Converting from a live static site to Drupal must be a pretty common requirement, but doesn't seem well documented.

This is not a question about styling, layout etc, but about the workflow where the old site must continue working during the development of the new site.

Can anyone explain the steps needed to keep an existing site live while developing the Drupal version?

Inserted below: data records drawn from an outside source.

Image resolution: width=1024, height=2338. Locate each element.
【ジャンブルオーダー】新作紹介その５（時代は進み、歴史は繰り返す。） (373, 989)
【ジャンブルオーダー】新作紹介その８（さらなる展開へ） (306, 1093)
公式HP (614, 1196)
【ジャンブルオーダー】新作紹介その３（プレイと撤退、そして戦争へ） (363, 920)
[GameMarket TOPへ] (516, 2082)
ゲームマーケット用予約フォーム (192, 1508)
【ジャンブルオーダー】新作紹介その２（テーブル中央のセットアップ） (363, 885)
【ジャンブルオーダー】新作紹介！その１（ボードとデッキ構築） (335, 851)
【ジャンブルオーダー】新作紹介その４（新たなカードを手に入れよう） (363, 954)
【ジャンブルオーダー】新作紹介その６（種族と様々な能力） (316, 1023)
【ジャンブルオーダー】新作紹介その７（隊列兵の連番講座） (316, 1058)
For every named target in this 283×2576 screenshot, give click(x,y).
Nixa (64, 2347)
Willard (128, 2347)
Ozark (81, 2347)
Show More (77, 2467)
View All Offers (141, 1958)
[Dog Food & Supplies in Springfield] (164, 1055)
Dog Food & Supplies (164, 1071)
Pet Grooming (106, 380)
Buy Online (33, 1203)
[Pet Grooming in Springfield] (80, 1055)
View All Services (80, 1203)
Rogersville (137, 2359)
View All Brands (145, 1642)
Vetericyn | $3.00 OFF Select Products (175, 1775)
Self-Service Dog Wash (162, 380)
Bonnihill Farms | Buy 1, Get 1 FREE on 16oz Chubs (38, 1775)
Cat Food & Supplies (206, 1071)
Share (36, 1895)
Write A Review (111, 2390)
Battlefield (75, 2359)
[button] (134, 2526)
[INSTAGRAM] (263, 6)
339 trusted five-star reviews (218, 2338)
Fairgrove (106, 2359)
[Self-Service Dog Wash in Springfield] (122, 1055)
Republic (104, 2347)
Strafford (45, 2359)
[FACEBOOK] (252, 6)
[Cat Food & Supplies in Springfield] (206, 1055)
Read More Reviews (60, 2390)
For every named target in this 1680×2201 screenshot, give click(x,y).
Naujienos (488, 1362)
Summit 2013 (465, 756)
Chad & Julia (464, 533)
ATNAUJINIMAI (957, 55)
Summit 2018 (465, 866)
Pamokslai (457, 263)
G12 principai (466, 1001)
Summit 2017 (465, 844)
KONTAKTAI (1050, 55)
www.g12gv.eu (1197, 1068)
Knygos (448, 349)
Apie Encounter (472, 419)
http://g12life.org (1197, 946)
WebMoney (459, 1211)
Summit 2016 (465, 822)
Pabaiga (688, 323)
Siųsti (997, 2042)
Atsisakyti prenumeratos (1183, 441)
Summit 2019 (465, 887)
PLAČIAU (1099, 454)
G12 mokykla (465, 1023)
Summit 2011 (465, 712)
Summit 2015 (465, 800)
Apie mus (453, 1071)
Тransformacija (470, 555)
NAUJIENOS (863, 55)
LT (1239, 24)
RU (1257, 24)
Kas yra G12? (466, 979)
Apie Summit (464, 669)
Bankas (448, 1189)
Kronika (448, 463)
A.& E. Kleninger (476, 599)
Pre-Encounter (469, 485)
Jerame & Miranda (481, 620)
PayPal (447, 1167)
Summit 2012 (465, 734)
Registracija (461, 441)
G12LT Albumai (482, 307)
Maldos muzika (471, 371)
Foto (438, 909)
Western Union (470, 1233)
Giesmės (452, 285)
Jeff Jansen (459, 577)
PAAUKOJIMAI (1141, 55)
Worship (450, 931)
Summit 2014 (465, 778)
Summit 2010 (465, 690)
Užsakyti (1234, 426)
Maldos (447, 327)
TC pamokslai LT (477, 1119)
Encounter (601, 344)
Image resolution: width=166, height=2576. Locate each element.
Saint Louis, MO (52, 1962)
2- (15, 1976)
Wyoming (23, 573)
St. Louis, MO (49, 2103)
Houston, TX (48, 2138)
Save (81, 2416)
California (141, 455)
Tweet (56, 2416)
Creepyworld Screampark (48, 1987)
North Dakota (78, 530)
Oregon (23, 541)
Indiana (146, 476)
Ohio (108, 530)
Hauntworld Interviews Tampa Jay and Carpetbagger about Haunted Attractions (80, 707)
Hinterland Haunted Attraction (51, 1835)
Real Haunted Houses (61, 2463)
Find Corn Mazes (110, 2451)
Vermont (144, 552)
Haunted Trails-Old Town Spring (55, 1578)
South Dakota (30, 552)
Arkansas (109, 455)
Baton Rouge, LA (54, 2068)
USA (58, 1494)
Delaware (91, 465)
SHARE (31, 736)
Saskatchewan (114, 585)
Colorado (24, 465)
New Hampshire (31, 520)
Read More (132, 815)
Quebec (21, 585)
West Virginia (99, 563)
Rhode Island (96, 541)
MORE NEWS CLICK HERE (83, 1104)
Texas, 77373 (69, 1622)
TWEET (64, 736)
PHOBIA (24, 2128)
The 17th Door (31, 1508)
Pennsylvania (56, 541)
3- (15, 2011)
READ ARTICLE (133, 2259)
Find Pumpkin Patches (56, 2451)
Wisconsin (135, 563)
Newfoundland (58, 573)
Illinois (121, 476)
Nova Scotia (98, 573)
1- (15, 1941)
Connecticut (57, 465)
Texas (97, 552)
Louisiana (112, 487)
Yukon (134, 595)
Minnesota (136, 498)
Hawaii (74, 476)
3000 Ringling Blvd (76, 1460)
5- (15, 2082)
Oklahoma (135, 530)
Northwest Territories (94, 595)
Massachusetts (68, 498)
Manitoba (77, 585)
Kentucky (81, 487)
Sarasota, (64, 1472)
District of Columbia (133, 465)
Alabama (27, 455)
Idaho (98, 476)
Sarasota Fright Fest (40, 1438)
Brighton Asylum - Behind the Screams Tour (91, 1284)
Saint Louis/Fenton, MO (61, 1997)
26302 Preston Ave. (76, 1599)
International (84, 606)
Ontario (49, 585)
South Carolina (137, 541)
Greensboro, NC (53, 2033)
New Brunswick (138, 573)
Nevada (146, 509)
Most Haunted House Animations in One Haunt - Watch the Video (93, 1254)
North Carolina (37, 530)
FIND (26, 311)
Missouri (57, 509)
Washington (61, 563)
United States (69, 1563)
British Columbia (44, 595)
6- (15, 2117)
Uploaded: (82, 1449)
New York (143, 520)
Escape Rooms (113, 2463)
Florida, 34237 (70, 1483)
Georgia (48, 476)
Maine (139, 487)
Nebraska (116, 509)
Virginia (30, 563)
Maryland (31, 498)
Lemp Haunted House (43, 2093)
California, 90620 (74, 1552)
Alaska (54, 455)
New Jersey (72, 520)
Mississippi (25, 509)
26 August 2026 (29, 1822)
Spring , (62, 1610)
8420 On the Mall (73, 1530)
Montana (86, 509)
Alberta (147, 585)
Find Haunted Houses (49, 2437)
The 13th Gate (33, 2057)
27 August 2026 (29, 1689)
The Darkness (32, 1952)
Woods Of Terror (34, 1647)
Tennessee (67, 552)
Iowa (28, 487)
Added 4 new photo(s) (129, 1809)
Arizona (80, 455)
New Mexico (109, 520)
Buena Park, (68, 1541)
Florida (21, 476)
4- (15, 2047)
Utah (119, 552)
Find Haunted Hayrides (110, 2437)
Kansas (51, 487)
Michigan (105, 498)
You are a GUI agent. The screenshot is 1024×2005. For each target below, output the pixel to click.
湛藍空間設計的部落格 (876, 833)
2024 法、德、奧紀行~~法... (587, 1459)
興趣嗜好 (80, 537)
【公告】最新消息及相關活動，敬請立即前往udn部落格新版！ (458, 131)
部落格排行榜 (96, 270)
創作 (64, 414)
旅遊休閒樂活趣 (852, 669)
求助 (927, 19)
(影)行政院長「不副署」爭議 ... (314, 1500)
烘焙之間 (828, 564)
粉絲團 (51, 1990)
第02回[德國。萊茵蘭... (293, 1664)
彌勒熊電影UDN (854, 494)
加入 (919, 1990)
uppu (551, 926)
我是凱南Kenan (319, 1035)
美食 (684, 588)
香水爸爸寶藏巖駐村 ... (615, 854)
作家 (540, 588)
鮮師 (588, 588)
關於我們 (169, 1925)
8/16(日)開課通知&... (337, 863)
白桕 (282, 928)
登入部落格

What is 'best practice' in this situation?

All suggestions and comments appreciated!

Comments

behindthepage’s picture

Build your drupal site in a subdomain e.g. drupal/yoursite.com.
Then when it is fantastic and you know what you are doing,
copy the files across and voila it is now live.

gpdinoz
"Everything should be made as simple as possible, but not simpler." - Albert Einstein

Regards
Geoff

Minty’s picture

OK many thanks for the help.
This is how far I get

  1. Example site is live at www.example.com
  2. Create a subdomain www.test.example.com and load all the Drupal files in the subdomain. (If set up in www.example.com, it supersedes the static site.)
  3. Set up the database in www.example.com or in test.example.com. (I don't suppose it matters as this is dealt with in settings.php)
  4. Get everything working in test.example.com

Now everything is working, is it correct to:
Copy all the Drupal files from www.test.example.com to www.example.com. May need to amend the baseurl in settings.php, but effectively, both sites are identical using the same database.

Are there any issues for the site navigation, clean urls etc?

ghankstef’s picture

If you have a well structured static site (that is the html is well structured), you should be able to write a script to search through your site (or a copy of it), pull out the meat of the content with perhaps some regex, and insert it as a node into the drupal database.

Obviously, the devil is in the details

Minty’s picture

Thanks also for this.
This may be helpful for others, but not too much of an issue in my case as generally it will be static sites I have already built where I have access to the original content.